Abuse Detection Limits

[chiefjester]

Hi @jpoehnelt 👋

I just want to report that I triggered an abuse detection mechanism for setting up secrets:

I have 128 113 (did a :%sort u) entries in my list, and I sync about 2 secrets per repo.

[chiefjester]

by the way, @jpoehnelt dryrun is super helpful! 🙌 and I just saw you added a hardcoded version of repositories now. 🎉 Thanks!

I'm so glad this exists! It made GitHub Actions useable for me. 😊

[jpoehnelt]

Thanks for the feedback!

Regarding this issue:

1. Does it matter how often the action runs?
2. What is the acceptable rate to not trigger this?
3. Are you running multiple actions simultaneously? (jobs vs steps)

For 2, I could see adding adding a flag or just changing the behavior to run in serial. https://github.com/google/secrets-sync-action/blob/master/src/main.ts#L84-L88

[chiefjester]

Hey @jpoehnelt 👋 Sorry I missed your reply, so here goes:

1. Does it matter how often the action runs?

I'm not sure what you meant, but I just ran it on every push. And it's just one job and one step.

2. What is the acceptable rate to not trigger this?

It was fine when there are about 200 secrets being updated. It triggered the detection when I added 16, (8 repositories x 2 secrets). I wouldn't mind if we made it batch 100~150 secrets in serial? Updating 200 secrets take about 40 seconds for me.

3. Are you running multiple actions simultaneously? (jobs vs steps)

Just one job and one step.

[jpoehnelt]

@thisguychris

The action should retry on abuse limits now. I'm not sure if that will be suitable as there could still be a thundering herd problem and only Github knows how abuse limits are trigered. I haven't look too closely into the internals of https://github.com/octokit/plugin-throttling.js.

If this doesn't work, I'll change https://github.com/google/secrets-sync-action/blob/master/src/main.ts#L84-L88 to be serial.

[chiefjester]

hey @jpoehnelt thanks for replying so fast! 👋

So I tried to use v1.3.1 It still gives me an exit 1 status code. By the way, Just to give you more context on where the abuse errors get logged out. It's about pass 100th line (this seems to be variable, 117th for one test, 124th for another).

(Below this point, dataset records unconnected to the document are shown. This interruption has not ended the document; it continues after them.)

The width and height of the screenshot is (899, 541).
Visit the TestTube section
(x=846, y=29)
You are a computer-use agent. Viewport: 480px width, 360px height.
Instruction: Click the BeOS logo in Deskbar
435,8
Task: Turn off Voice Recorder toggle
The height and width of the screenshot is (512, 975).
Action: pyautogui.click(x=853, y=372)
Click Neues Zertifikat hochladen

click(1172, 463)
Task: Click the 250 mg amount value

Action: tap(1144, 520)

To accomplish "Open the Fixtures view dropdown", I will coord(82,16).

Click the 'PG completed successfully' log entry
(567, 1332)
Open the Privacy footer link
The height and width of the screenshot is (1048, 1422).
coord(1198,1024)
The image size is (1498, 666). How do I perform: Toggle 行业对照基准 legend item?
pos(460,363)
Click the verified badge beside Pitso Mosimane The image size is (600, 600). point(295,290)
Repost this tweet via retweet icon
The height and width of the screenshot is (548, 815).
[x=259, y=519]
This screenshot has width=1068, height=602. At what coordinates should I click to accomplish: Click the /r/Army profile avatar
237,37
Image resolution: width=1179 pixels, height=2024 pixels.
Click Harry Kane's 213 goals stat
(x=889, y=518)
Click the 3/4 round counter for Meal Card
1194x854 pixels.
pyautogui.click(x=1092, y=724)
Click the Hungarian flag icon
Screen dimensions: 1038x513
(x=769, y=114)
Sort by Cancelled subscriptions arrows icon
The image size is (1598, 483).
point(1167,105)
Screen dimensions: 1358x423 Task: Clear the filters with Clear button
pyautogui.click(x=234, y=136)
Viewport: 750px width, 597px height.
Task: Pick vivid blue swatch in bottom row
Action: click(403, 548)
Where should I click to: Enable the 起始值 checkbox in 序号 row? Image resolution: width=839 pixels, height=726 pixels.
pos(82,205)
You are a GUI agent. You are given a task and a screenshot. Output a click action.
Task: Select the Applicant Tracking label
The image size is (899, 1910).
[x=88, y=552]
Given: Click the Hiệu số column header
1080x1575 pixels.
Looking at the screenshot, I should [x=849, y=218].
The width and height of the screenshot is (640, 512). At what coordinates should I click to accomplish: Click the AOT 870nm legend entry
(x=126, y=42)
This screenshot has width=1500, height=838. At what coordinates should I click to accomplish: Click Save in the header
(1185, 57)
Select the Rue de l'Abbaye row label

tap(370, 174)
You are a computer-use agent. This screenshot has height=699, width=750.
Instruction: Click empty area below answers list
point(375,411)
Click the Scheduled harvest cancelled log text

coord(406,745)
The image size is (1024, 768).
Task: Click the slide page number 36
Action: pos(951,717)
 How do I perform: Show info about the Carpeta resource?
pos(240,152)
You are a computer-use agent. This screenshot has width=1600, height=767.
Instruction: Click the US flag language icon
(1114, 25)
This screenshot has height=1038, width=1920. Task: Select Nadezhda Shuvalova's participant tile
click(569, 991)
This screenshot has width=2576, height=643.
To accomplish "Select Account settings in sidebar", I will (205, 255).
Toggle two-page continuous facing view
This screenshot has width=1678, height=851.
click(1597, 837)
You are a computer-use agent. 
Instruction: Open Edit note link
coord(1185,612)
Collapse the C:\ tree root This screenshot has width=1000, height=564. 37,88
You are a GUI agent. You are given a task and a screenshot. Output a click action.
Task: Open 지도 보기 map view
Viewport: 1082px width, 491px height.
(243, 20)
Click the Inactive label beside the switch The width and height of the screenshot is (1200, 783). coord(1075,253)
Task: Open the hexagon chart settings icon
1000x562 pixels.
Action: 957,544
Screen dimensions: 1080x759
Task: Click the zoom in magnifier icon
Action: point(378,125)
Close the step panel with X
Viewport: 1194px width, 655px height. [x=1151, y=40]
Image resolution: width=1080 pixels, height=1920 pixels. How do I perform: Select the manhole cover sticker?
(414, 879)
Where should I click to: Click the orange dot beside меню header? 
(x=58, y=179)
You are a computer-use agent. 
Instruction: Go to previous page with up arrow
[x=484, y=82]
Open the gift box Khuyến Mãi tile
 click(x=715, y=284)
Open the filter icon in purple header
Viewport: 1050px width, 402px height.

However, it still prints the rest of the 100+ lines.

While this is true, I've been syncing above 100 for quite a while, just hovering 200 secrets, it triggered when I went beyond it.

I haven't checked the code but if you print 2020-05-01T04:09:38.3449589Z Set FOO= *** in the line does it mean that the API returned a 200 success for that operation?

That throttling plugin by octokit seems cool, but I'm not sure if it's the right throttling we need since we are updating secrets, does it count as writing?

If you do opt for serial, I'd gladly test it, I hope you add a parameter I can play with on how many "chunks" of secrets I can update.

[vinigfer]

Hi there. We are also having this issue. Adding a flag/option to run it in serial would be awesome! Or maybe even a configurable wait time between each request. Don't mind if it takes a bit longer, as long as it's done.

[jpoehnelt]

Please try v1.3.2 which await's on each repo serially.

[chiefjester]

@jpoehnelt I'm happy to report making it post serially doesn't trigger abuse detection limits. Thank you 🙌

Just a suggestion though, any chance I can configure chunks 50~100 request at a time instead of 1 request per time?

[jpoehnelt]

v1.4.0 is using p-limit and a corresponding concurrency setting that defaults to 10.

with:
  CONCURRENCY: 50 # 10 is default

[chiefjester]

@jpoehnelt success! Thanks so much for adding this! 🙌 I learned so much (about the existence of those libraries) p-limit seems to be a gem too.

Concurrency settings I've tried:

No concurrency:

The difference is night and day!

I guess you can close this issue now 🙂

[jpoehnelt]

Glad it worked out! Thanks for all the feedback.